* Stated goal 1
Copy out the listing lines exactly, starting at the line that contains "This screenshot has height=1157, width=1973." and stopping after the line that contains "Action: pyautogui.click(x=119, y=259)".

* Page text
Last thoughts

Teaching is a very complex career. One is propbably always questioning what they are doing in the classroom and if it is the best for their students. I was very intrigued by the approach the teachers at Phoenix Park took with their students. The open ended projects and all the responsibility placed on the students was something new to me. These students gained a great deal of knowledge which they could transfer from one problem to the next. The teachers did what they could to interest the students.  Boaler (2002) makes a very positive statement about the teachers in saying," They adapted different problems for different students, and they helped students navigate their way through the problems"(p180). The teachers were there for guidance but ensured that the students thought for themselves independantly. Amber Hill on the other hand had a total traditional approach. They used the old chalk and talk and there was not much of a diverse atmosphere in the classroom. According to Boaler (2002), "many students appeared to be disadvantaged in the face of new or applied situations"(p177). They were so used to the structure and learning a procedure whereas they completed problems using that taught procedure. They were not able to think outside the box.
My own teaching methods involve a little of both approaches. I do not have open ended projects all year and I definitely do not stand up and lecture and then just assign questions out of a text book. I do guide the students, I introduce them to topics and I show them how to use different formulas or equations. However, the students are contantly involved, they are constantly questioned and I do  not give them the way to get the answer. I do guide them and ask them questions which leads them to figuring out how to get the final result. I do have projects and group work and my students are required to think outside the box. I always try to relate the new things we learn to what we have learned before and I try to make my lessons meaningful and interesting for the students. I am not comfortable, however leaving them on their own to work all year as the Phoenix Park teachers did because I am to afraid of the high percent of our evaluations that must come from a paper and pencil test.

* Stated goal 2
According to the reflection on teaching, what approach did Amber Hill take with its students?

* Dataset content
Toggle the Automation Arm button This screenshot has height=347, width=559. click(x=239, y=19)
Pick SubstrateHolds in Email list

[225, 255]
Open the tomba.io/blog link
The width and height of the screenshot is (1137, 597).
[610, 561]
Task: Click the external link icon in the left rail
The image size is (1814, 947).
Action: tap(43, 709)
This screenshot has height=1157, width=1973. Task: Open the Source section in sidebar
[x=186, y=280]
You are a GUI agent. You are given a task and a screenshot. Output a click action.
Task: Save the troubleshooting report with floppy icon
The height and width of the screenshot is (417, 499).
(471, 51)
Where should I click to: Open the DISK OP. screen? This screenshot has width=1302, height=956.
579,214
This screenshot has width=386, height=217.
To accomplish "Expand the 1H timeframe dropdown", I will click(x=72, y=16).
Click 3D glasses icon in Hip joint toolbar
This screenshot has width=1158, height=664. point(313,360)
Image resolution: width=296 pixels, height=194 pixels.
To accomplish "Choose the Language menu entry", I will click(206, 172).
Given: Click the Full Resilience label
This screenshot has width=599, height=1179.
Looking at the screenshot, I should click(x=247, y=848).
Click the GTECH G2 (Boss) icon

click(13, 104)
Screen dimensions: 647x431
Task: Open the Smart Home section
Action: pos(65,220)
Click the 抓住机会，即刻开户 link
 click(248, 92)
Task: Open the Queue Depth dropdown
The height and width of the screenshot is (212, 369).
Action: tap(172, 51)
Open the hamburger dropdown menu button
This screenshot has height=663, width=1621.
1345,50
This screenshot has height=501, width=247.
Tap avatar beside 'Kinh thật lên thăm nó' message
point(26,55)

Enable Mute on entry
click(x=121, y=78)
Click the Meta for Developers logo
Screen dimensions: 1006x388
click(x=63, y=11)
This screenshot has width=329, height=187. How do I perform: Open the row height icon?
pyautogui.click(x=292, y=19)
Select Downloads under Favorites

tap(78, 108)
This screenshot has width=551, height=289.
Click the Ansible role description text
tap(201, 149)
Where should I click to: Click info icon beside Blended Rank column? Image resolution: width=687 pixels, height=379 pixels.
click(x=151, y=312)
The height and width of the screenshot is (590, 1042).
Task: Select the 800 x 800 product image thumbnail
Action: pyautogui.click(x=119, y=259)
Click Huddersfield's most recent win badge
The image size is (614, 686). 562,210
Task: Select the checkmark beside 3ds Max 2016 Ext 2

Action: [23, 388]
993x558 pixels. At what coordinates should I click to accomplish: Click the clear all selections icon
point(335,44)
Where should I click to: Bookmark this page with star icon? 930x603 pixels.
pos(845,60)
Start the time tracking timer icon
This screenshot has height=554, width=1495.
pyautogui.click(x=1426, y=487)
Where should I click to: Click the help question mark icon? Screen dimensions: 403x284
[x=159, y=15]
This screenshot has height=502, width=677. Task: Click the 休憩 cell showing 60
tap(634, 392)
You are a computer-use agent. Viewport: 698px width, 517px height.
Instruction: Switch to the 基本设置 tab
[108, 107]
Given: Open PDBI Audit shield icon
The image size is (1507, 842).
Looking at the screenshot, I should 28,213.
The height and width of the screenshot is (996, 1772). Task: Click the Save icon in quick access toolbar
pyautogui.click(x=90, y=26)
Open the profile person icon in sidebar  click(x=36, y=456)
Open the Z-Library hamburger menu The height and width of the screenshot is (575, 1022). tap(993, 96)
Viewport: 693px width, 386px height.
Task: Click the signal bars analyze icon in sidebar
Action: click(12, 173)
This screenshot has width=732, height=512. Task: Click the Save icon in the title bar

* Exercise solution 1
This screenshot has height=1157, width=1973. Task: Open the Source section in sidebar
[x=186, y=280]
You are a GUI agent. You are given a task and a screenshot. Output a click action.
Task: Save the troubleshooting report with floppy icon
The height and width of the screenshot is (417, 499).
(471, 51)
Where should I click to: Open the DISK OP. screen? This screenshot has width=1302, height=956.
579,214
This screenshot has width=386, height=217.
To accomplish "Expand the 1H timeframe dropdown", I will click(x=72, y=16).
Click 3D glasses icon in Hip joint toolbar
This screenshot has width=1158, height=664. point(313,360)
Image resolution: width=296 pixels, height=194 pixels.
To accomplish "Choose the Language menu entry", I will click(206, 172).
Given: Click the Full Resilience label
This screenshot has width=599, height=1179.
Looking at the screenshot, I should click(x=247, y=848).
Click the GTECH G2 (Boss) icon

click(13, 104)
Screen dimensions: 647x431
Task: Open the Smart Home section
Action: pos(65,220)
Click the 抓住机会，即刻开户 link
 click(248, 92)
Task: Open the Queue Depth dropdown
The height and width of the screenshot is (212, 369).
Action: tap(172, 51)
Open the hamburger dropdown menu button
This screenshot has height=663, width=1621.
1345,50
This screenshot has height=501, width=247.
Tap avatar beside 'Kinh thật lên thăm nó' message
point(26,55)

Enable Mute on entry
click(x=121, y=78)
Click the Meta for Developers logo
Screen dimensions: 1006x388
click(x=63, y=11)
This screenshot has width=329, height=187. How do I perform: Open the row height icon?
pyautogui.click(x=292, y=19)
Select Downloads under Favorites

tap(78, 108)
This screenshot has width=551, height=289.
Click the Ansible role description text
tap(201, 149)
Where should I click to: Click info icon beside Blended Rank column? Image resolution: width=687 pixels, height=379 pixels.
click(x=151, y=312)
The height and width of the screenshot is (590, 1042).
Task: Select the 800 x 800 product image thumbnail
Action: pyautogui.click(x=119, y=259)

* Exercise solution 2
A totally traditional approach: the old chalk and talk.